2) I don’t have warm, fuzzy feelings for my children when I am pregnant with them.
I understand intellectually that they are there and that they are alive and that they are my children from the moment of conception, but I really don’t connect emotionally with them. I spend my pregnancies constantly checking the calendar and counting down the days to when I can expect to be done being pregnant so I can resume my alcohol consumption habits.
3) I also don’t have warm, fuzzy feelings for my children right after they’re born.
When the nurses hand me the baby, I smile because I’m supposed to, but inside I’m wondering how soon I can hand the baby off to someone else and not look at it again for a while.
What’s that look for? I just pushed out a baby! It’s only the most strenuous thing I’ve ever done, so forgive me if I’m a bit wiped and all I want to do is sleep. I’ll deal with the whole “I’m a mom now” thing later.
4) I wasn’t “ready” to be a mom.
Not in any sense of the word. I was 20 years old, not married, no college, and enjoying living alone when that pregnancy test came up positive. I didn’t even like kids. No way in hell did I want to be a mom. But here’s the thing – humans have a gestational period of about 9 months. Forty weeks if you count the ~2 weeks before conception even occurs. So by the time you start inexplicably puking and take the pregnancy test, you’ll probably have about 7 or 8 months notice before the baby is born. That’s more than enough time to prepare yourself. Not that you’ll FEEL ready at all, but it’s enough time to have the necessary logistics in place.
5) The first month (or so) of taking care of a new baby is absolute hell.
There’s just no other way to put it. Have you heard that saying, “Love is a choice”? Well, loving my newborn babies was DEFINITELY a choice. A choice that I continually, purposely, determinedly made every minute of that first month while reminding myself that there was literally no other (ethically acceptable) option.
I WILL get out of bed. I WILL wipe the poop off the baby, and the changing table, and the floor, etc. I WILL put baby to breast. I WILL pick up and hold the baby when it cries.

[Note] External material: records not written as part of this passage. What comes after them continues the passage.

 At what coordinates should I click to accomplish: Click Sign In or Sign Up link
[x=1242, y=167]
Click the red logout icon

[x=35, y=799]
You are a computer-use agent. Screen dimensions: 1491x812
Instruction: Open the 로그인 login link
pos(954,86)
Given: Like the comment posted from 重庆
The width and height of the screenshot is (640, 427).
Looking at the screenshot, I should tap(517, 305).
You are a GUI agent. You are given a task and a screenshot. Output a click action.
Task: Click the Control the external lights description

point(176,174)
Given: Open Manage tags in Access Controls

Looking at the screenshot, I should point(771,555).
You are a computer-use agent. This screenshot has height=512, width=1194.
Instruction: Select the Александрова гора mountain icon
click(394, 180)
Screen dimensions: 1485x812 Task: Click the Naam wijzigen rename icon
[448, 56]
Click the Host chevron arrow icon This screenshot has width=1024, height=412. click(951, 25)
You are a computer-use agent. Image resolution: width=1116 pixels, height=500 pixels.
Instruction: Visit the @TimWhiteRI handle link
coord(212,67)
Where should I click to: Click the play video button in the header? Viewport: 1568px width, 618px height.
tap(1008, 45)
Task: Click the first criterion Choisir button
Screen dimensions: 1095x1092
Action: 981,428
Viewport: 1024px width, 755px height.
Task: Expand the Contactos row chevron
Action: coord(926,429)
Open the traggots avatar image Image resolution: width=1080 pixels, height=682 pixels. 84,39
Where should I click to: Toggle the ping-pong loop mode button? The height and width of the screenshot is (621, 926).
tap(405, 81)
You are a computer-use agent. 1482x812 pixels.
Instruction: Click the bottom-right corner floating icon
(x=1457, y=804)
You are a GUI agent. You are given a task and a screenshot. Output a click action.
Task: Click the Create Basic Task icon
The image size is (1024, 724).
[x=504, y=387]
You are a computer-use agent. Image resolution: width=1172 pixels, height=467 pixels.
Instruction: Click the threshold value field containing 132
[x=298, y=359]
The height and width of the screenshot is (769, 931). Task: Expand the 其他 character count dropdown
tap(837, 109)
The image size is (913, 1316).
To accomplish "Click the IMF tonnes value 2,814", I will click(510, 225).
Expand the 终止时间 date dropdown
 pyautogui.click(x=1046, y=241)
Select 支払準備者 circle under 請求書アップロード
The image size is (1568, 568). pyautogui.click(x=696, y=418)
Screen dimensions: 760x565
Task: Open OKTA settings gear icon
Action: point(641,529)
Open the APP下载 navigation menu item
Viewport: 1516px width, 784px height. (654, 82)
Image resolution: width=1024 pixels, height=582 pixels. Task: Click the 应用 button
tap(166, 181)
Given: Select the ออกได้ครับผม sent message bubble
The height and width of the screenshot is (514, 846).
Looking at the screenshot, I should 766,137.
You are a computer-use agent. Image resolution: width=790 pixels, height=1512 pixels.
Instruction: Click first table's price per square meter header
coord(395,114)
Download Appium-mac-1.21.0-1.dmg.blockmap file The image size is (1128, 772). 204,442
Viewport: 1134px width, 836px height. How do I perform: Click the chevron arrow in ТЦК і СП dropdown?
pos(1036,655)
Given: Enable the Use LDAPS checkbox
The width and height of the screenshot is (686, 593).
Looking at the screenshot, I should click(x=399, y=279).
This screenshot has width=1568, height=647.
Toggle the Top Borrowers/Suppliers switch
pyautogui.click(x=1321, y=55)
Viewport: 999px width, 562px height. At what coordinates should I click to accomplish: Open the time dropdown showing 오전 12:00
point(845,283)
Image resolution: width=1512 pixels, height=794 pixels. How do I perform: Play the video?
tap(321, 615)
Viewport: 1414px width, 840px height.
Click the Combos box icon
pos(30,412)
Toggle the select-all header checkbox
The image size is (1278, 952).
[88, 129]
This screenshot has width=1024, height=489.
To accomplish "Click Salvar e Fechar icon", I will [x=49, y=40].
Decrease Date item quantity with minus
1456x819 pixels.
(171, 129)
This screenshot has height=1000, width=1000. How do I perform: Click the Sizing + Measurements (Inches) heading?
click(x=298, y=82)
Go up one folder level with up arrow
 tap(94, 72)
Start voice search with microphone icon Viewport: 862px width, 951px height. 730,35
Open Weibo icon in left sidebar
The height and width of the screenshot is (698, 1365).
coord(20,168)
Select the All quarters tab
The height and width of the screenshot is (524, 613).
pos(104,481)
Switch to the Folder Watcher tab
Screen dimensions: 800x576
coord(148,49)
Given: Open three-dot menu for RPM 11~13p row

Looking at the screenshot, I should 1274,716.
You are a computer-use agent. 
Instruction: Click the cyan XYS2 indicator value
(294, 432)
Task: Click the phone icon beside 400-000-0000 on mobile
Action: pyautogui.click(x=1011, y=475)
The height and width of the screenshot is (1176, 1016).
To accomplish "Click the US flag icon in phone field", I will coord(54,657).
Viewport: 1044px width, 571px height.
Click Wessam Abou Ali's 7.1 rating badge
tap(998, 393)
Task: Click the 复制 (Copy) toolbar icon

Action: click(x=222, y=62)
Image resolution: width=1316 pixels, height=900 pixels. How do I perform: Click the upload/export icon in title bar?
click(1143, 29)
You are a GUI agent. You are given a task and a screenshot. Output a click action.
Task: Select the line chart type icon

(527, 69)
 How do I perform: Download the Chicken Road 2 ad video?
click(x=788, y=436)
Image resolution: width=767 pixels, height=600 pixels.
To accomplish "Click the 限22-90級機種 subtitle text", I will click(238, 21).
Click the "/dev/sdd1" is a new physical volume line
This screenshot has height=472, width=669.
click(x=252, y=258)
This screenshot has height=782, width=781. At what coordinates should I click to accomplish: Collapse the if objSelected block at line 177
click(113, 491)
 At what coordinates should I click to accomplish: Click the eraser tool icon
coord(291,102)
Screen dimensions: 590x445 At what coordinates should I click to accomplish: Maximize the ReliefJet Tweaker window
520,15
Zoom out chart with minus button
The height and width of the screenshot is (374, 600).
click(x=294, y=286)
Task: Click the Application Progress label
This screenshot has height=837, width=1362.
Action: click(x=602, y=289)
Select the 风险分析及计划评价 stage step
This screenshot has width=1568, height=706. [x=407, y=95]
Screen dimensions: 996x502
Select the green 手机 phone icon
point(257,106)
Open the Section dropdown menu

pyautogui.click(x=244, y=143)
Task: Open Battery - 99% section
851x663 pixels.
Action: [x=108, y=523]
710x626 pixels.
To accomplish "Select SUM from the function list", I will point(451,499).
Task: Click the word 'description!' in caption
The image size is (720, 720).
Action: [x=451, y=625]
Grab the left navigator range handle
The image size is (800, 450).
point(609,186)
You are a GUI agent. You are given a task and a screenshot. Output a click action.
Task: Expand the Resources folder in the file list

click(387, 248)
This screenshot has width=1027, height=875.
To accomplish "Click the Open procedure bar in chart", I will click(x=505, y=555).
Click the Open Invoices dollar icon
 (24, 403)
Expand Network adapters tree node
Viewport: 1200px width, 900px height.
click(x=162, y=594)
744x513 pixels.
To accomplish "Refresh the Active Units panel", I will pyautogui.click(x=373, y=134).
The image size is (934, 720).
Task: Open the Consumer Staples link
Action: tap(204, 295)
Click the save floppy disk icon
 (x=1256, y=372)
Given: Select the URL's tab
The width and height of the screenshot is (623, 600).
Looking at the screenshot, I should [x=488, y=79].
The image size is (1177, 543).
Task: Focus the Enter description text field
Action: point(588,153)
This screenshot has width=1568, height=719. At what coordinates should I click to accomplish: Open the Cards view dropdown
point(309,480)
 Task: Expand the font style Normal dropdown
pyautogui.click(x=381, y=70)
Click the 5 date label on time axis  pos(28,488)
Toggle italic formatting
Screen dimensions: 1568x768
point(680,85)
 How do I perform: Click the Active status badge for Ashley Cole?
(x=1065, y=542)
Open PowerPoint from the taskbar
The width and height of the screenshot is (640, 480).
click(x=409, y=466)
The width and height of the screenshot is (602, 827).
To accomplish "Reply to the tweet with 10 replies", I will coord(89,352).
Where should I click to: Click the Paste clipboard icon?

The warm fuzzy feelings slowly developed beginning at around the six weeks or two month mark. Up until that point, everyone’s telling me “Congratulations! You must be so happy!” And I say “Thank you – yes we’re thrilled!” because it’s not socially acceptable to say, “Thank you – my life is a nightmare!”
6) Going along with the last point, learning how to breastfeed can be a pain.
My first time, I had a screaming baby virtually around the clock for about a week until she figured out how to nurse. I visited the lactation consultant three times. My second time, she was really gung-ho about nursing, and it took her a while to get the memo that she didn’t have to work THAT hard. My third time just hurt. A lot.
In my experience it takes about a week, but I have heard that for some people it takes about two weeks. Most people, when they get to the two-week mark, just say fuck it, switch to formula, and are instantly happier. And good for them.
I will say this, though – if you can get the nursing thing down, you have about 4 months where you can take the baby anywhere. And I do mean anywhere. Movie? Yup. Fancy restaurant? Absolutely. Bar? Well, I wouldn’t go that far. Mainly because people will look at you funny. The reason you can get away with this is because up until about four months or so, babies don’t really care if they don’t get to move around or play for a few hours. And if you’re nursing, you can just pop them on a boob if they start crying. Works like magic. Once you get to about 4-1/2 or 5 months, the baby will want to move around more, so definitely take advantage of the boob-solves-everything phase, especially if it’s your first baby.
So that’s me – what are your “things you’re not supposed to say” about your children?